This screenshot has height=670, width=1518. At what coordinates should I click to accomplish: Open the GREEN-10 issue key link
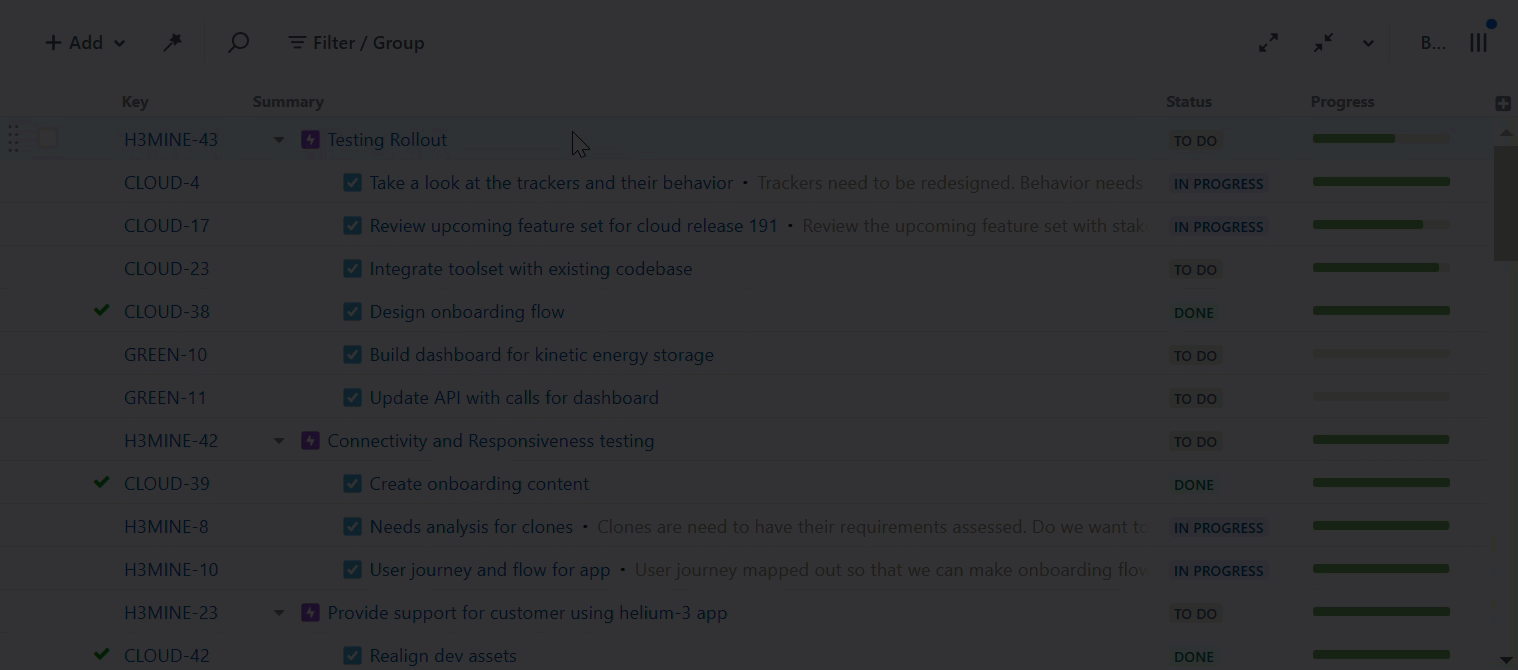(165, 355)
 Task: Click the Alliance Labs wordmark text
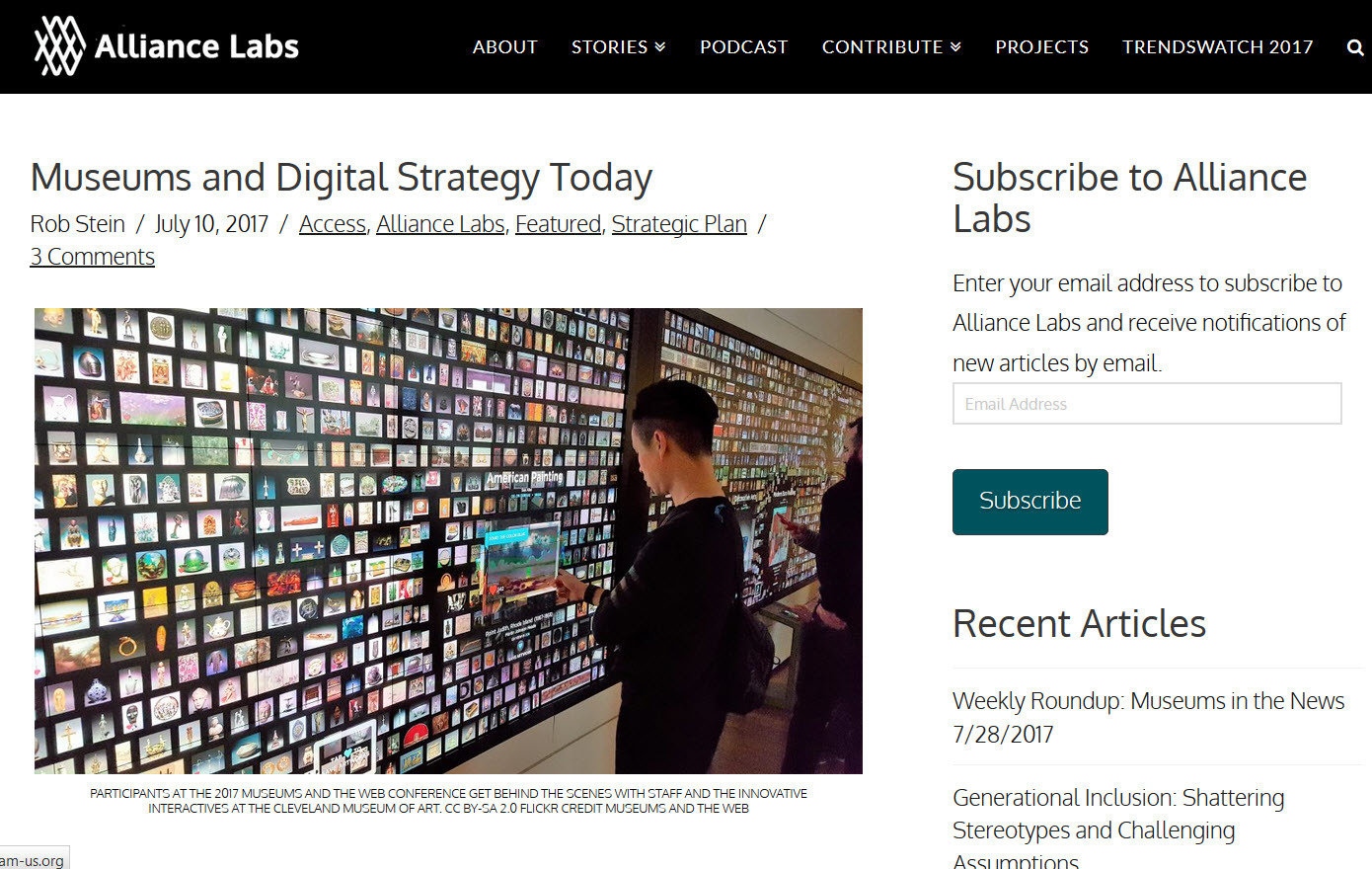[x=196, y=46]
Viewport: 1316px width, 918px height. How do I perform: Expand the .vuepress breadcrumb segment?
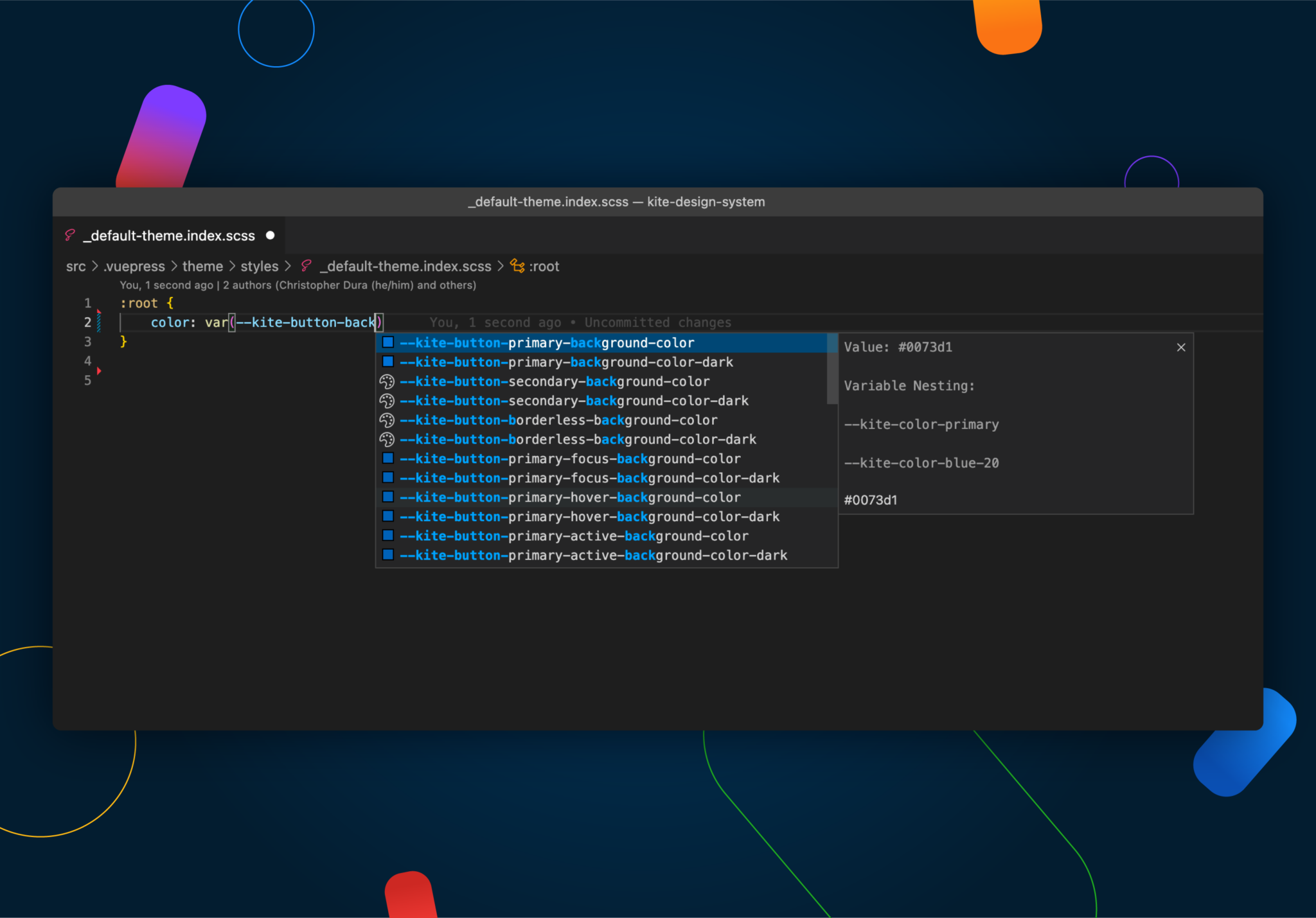click(134, 266)
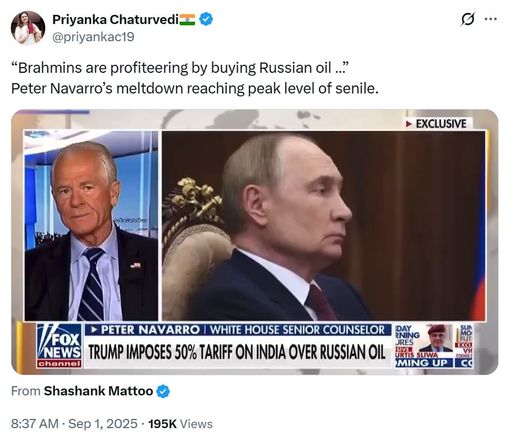Open Shashank Mattoo's profile link

tap(98, 391)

Assignment:
Which lines run from the one that holds "Task: Click the Alliance Labs wordmark text" to the final line of the records above? Return them exactly, and skip the pictures.

Solution to this exercise:
 Task: Click the Alliance Labs wordmark text
[x=196, y=46]
Viewport: 1316px width, 918px height. How do I perform: Expand the .vuepress breadcrumb segment?
click(134, 266)
Open Shashank Mattoo's profile link

tap(98, 391)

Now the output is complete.